Firsthand descriptions of criminal trials in Xinjiang are rare. Amirken, the Kazakh hairdresser who married into a prominent religious family, told me that she attended the trial of her brother-in-law, Nurlan Pioner, an imam in the Altai Mountains near Mongolia. For years, Pioner had avoided trouble with authorities. He received training and a certificate from the state-run madrasa in Ürümqi and worked closely with Party officials, who approved his Friday-night sermons and his scholarly work translating religious books from Arabic into Kazakh. Nevertheless, Pioner was detained in June, 2017, and put on trial a year later. His family received a twenty-three-page prewritten judgment of his case. When the proceedings began, two guards with rifles carried Pioner into the courtroom in a chair. The accused was wearing a blue prison uniform that was soiled with urine. He appeared malnourished and was unable to walk; he spoke incoherently. The judge read the prewritten verdict. It said that Pioner was arrested for “gathering a crowd to instigate social disorder; taking advantage of extremism to hold back law enforcement; [and] illegally obtaining materials which propagate [an] extremist ideology.” He was sentenced to seventeen years in prison. According to researchers, Pioner’s case reflected the criminalization of religious practice in Xinjiang.

A month after his conviction, Pioner was temporarily released into medical house arrest. While detained, he had developed upper- and lower-limb amyotrophy and lost the ability to control his body. “He had become almost a vegetable,” Amirken recalled. “He couldn’t hear. He couldn’t talk.” Fearing that they, too, would be arrested, Amirken and her family fled to Kazakhstan in January, 2018. Ten months after they left, law-enforcement officers returned Pioner to prison to serve out the rest of his sentence.

In December, 2018, just a few months after his sentencing, Otarbai was abruptly released into a halfway home for recently freed detainees. The reason remains a mystery, but his former cellmates Koksebek and Seituly, from the relative safety of Kazakhstan, had made statements calling for his release. Six months later, after more than two years away from his family, Otarbai crossed into Kazakhstan. His wife and two children, aged nine and four, were waiting at the house he had built for them, in a small town outside Almaty, Kazakhstan’s largest city. His younger son, Nurtal, didn’t recognize him when he came home. “Who’s this uncle come to our house?” the boy asked his mother.

In 2018 and 2019, I made several trips to Kazakhstan to meet people who had witnessed the rise of Xinjiang’s security state. I spoke with a dozen former detainees of camps; I met dozens more whose family members had been detained, imprisoned, or disappeared. In December of 2019, before COVID-19 restricted travel, I met Otarbai in a threadbare hotel room in a small, snow-covered town an hour outside Almaty.

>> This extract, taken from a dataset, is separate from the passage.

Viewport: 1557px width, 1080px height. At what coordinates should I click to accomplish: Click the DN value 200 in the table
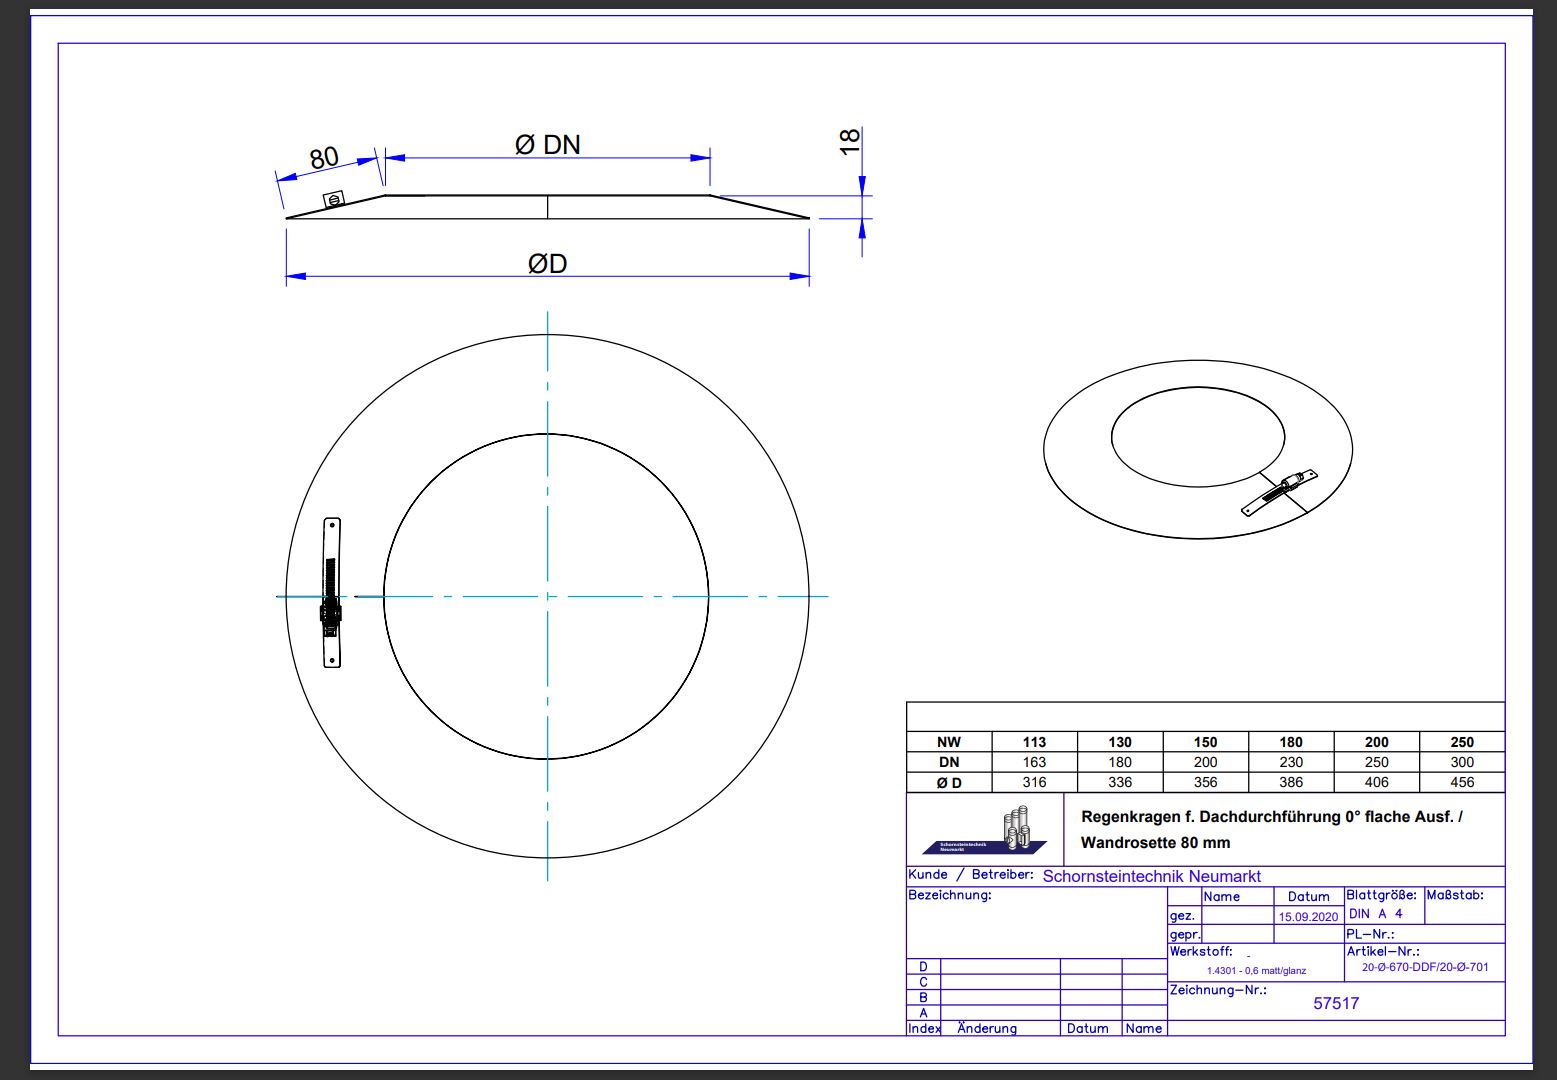(1205, 762)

Today, Otarbai suffers from chronic pain and memory loss, which he attributes to his long imprisonment and the torture he suffered. Yet he was the funniest and most lighthearted of the former detainees that I met. While imprisoned, he decided that, if he were ever released, he would raise his children in an atmosphere of total freedom. “Almost all the doors of the furniture are broken now,” he told me. “But I never scold them, because I really understand what prison is. I want them to be free of everything.”

Otarbai recalled that, when he was in the camp, inmates would sing songs to cheer one another up. He became well known for his singing voice, and his teachers would sometimes ask him to serenade his fellow-students. “You aren’t allowed to sing in Kazakh or Uighur, but you can in Mongolian, Chinese, or English,” he explained. “I have a favorite song by a Mongolian singer. The song goes, ‘I grew up on a vast grassland, I grew up freely, on the land of my ancestors, and I was nurtured by it.’ When I would sing these kinds of songs, my classmates would feel happy.” Then, with a voice as bright as a mountain stream, he sang it.